Problems to solve:
1. What hook does the Lucene integration use, according to the Neo4j Lucene page?
2. Translate this sentence from the Neo4j Lucene page into Spanish: "Neo4j comes included with the lucene document database."

## Begin Excerpted text

-
Notifications
You must be signed in to change notification settings - Fork 0
Neo4j::Core Lucene
Neo4j comes included with the lucene document database.
A common use case for using lucene is searching for one node and from that node traverse or use a cypher query.
The lucene integration uses the beforeCommit hook, see http://docs.neo4j.org/chunked/1.7/transactions-events.html. The method Neo4j::Node.trigger_on
is used to tell neo4j.rb which nodes or relationship it will index.
The Neo4j::Node.index
method is used to tell which properties are going to be index and which type of index should be used.
Example:
Neo4j::Node.trigger_on(:typex => 'MyTypeX')
Neo4j::Node.index :name
Neo4j::Node.index :description, :type => :fulltext
Neo4j::Node.index :age, :field_type => Fixnum
Notice:
only properties that have been set are added to the index. Thus a property with no set value and no default value will NOT be matched by a wildcard query (*)!
The declaration above will tell neo4j.rb that only nodes which have the property typex
value MyTypeX
will be indexed. When the before commit hook finds a node with that property it will index each property declared with the Neo4j::Node.index
method. You can declare several properties and each property can take several values. This is used for example when the same property (_classname
) can be triggered by different values (the name of each subclass) – see for example the use of trigger_on
in the Neo4j::NodeMixin
implemementation.

## End Excerpted text
## Begin Dataset excerpts

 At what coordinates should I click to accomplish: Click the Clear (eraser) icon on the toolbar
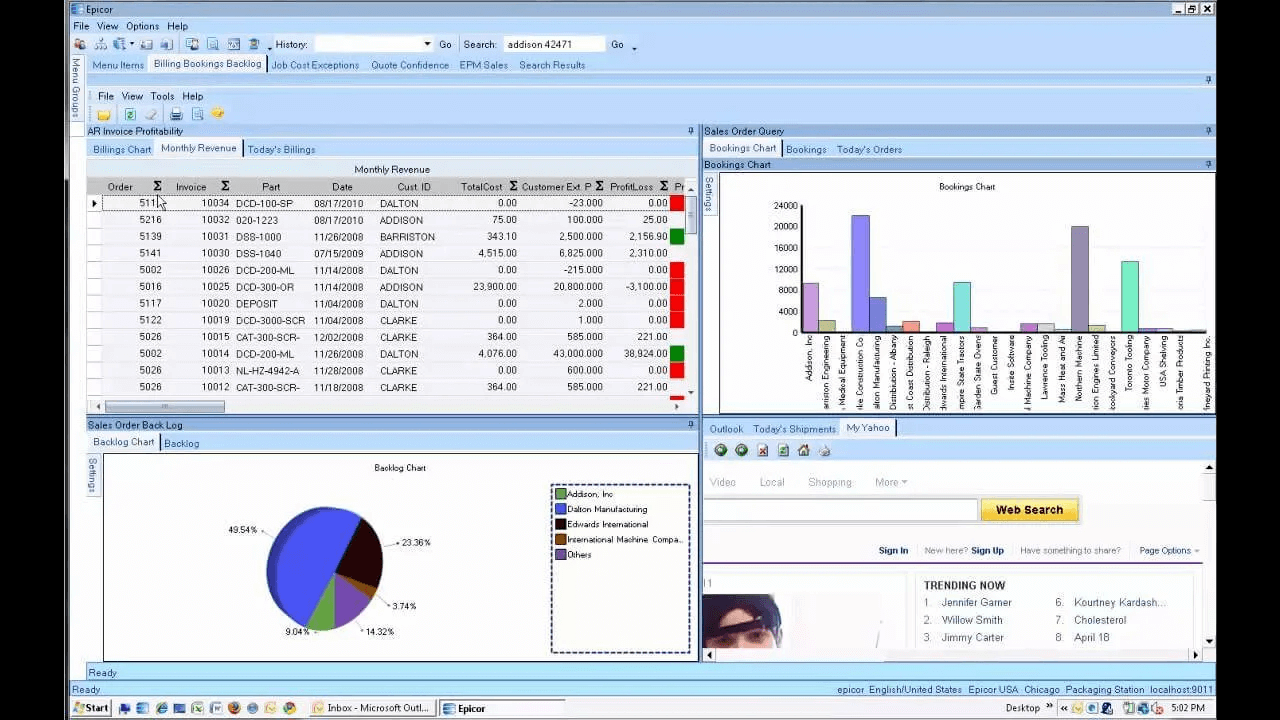coord(151,115)
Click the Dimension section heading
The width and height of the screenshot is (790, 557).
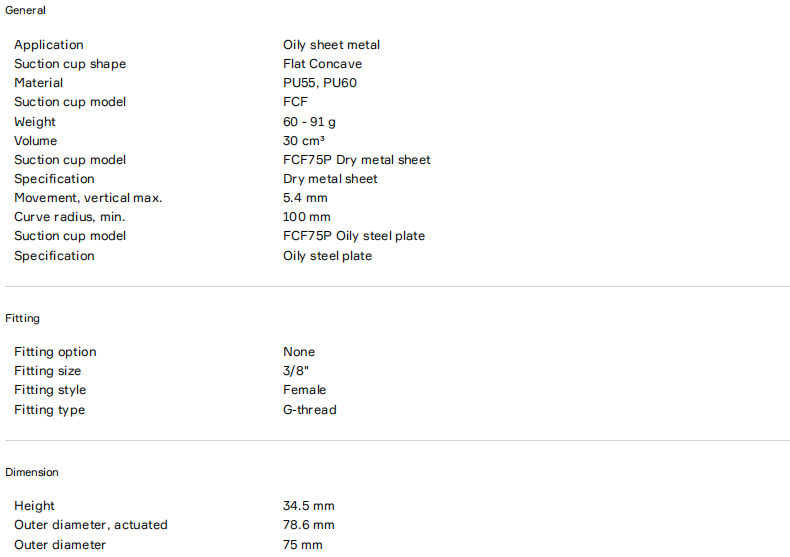tap(32, 472)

## End Dataset excerpts

Responses to the tasks:
1. The beforeCommit hook.

2. Neo4j viene incluido con la base de datos de documentos lucene.